The problem: Please give the number of lines in the entries below that hold "will", with no other words.

[Extracted records]
[Start of Attachment]

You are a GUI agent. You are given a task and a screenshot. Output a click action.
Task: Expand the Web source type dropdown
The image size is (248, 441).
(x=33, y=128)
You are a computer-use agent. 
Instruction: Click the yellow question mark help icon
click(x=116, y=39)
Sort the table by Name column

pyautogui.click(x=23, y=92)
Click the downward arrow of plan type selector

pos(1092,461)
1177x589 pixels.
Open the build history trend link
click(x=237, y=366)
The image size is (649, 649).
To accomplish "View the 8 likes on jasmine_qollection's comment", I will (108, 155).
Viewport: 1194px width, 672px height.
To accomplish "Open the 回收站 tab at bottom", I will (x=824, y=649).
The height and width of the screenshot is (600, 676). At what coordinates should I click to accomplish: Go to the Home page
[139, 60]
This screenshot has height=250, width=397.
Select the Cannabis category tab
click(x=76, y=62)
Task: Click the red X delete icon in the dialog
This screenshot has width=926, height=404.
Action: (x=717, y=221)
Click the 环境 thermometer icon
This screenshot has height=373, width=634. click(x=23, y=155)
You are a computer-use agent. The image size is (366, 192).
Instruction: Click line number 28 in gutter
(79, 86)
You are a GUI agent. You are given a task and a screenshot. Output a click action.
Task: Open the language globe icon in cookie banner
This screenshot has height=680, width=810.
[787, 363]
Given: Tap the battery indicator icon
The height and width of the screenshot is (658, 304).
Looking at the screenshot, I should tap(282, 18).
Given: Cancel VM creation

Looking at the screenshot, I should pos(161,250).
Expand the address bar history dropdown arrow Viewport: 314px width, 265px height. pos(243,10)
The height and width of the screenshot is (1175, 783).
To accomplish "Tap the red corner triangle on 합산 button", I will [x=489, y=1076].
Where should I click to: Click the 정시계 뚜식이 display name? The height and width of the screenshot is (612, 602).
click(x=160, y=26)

[End of Attachment]

Response for this exercise: 3